> Reading passage
+ + + + +

This is a highly misleading headline. What is missing are the attendant conditions to enter. That is, what American family is going to cross to see Niagara Falls and have a snack, a Beer, go to the Casino for a day... at an additional cost of $400 per person for 2 tests?

And vice versa for Canucks going to fill their face with Chicken Wings?

NOOOOOOOOOOOOBODY!

There is no significant change here- whatsoever! A completely false announcement.


----------



## Beaver101 (Nov 14, 2011)

^


> This is a highly misleading headline. ...


 ... not quite, it would depend who is reading it. For some, it's status quo. And there would be some Canucks (likely a minority) who can't wait to will their face with Chicken Wings! And this urge for those wings was like months ago, not just now with this headline.

Plus Americans don't mind spending $400 (drop in the bucket) to do all the above + spread (or share) their love (aka virus) for us Canucks.


----------



## diharv (Apr 19, 2011)

It is strange that the Americans are not reciprocating with opening the land border since it was them doing the bitching and complaining about Canada dragging its feet with respect to coming up with a border reopening plan.


----------



## Eder (Feb 16, 2011)

Patience grasshopper...the political theatre dictates that Canada moves first then in a great act of condesention the USA will reluctantly open her thighs/err borders.


----------



## AltaRed (Jun 8, 2009)

diharv said:


> It is strange that the Americans are not reciprocating with opening the land border since it was them doing the bitching and complaining about Canada dragging its feet with respect to coming up with a border reopening plan.


The speculation is the diplomatic awkwardness of potentially having different rules for the southern border than with the northern border. They may not want to be 'discriminating' towards Mexico which, as I understand it, has really botched its vaccine roll out. I don't mind. Let fully vaccinated and negative PCR test Americans come north and spend their money. It's no big deal if the USA keeps the land border shut to Canadians for awhile longer. Who wants to go south of the 49th this time of year anyway?

There is some risk of Americans being carriers as they come north but the percentage would be incredibly small (double vaccinations plus negative PCR test). The risk is minimal for fully vaccinated Canadians anyway. Both USA and UK results are showing a very small percentage of double vaccinated covid cases showing up in hospital and that is really what the vaccination program is about to begin with. Like having a mild cold or flu.

Besides Canadians were far too early in dropping the mask mandate by a least a month. We need a higher percentage of double vaccinated folks to keep transmissiibility low. We continue to wear our masks when in indoor settings and will continue to do so for at least another month or so. The vast majority have ditched their masks. Shame on them.


----------



## Ukrainiandude (Aug 25, 2020)

If the border was closed for real how variants from India got into Canada? It was not closed, it was restricted.

+ + + + +

> What needs to be done
Retype part of the forum thread word for word, beginning at the words "## Beaver101 (Nov" and stopping after the words "for us Canucks.". The data here comes from a separate source, unrelated to the forum thread.

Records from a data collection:
+ + + + +

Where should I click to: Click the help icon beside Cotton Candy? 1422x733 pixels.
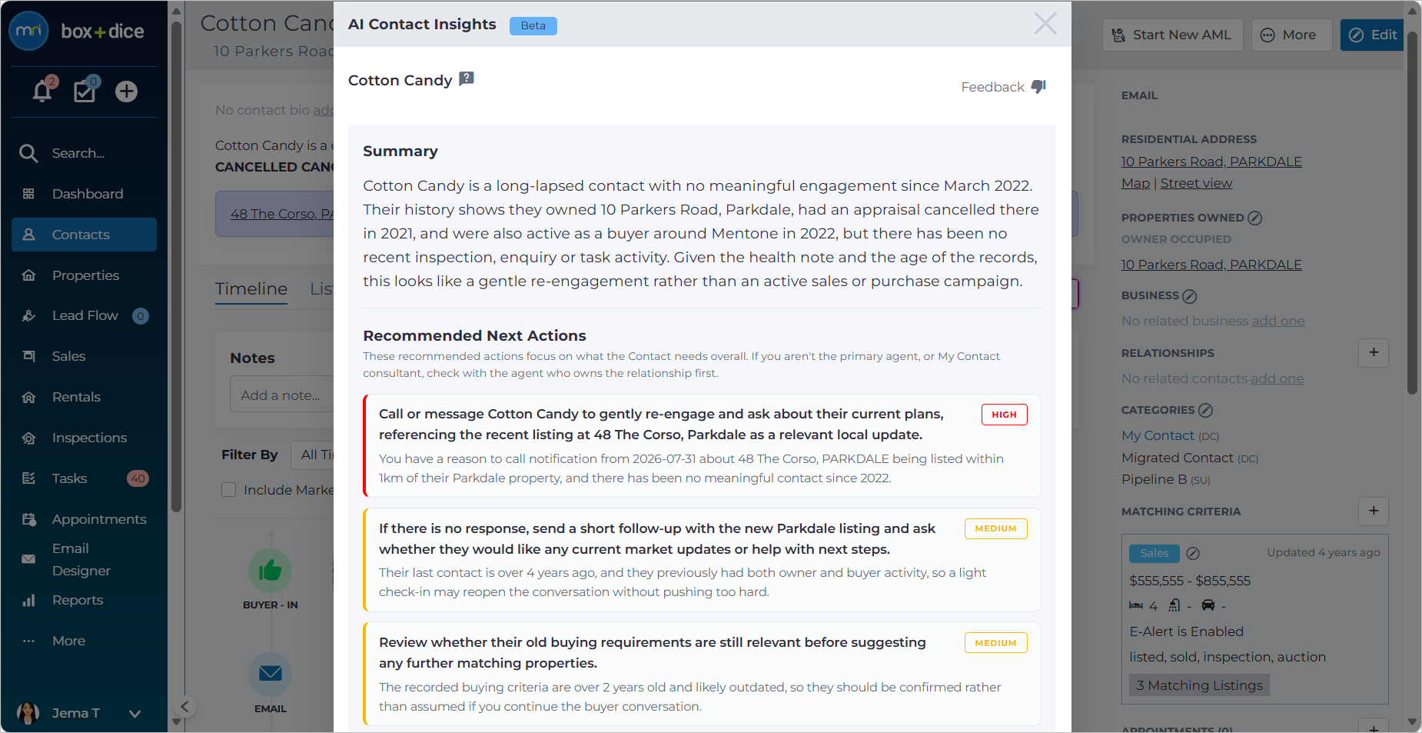(467, 78)
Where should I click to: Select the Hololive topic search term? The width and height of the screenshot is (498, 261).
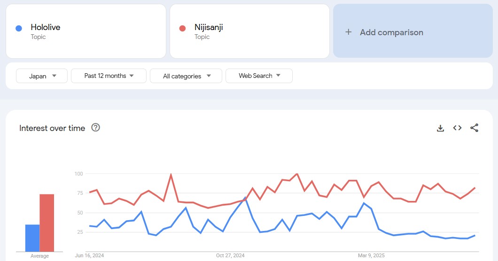click(46, 27)
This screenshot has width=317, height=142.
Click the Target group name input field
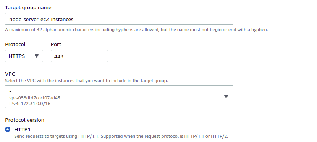[119, 19]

+ + + + +

> Task response
## Beaver101 (Nov 14, 2011)

^


> This is a highly misleading headline. ...


 ... not quite, it would depend who is reading it. For some, it's status quo. And there would be some Canucks (likely a minority) who can't wait to will their face with Chicken Wings! And this urge for those wings was like months ago, not just now with this headline.

Plus Americans don't mind spending $400 (drop in the bucket) to do all the above + spread (or share) their love (aka virus) for us Canucks.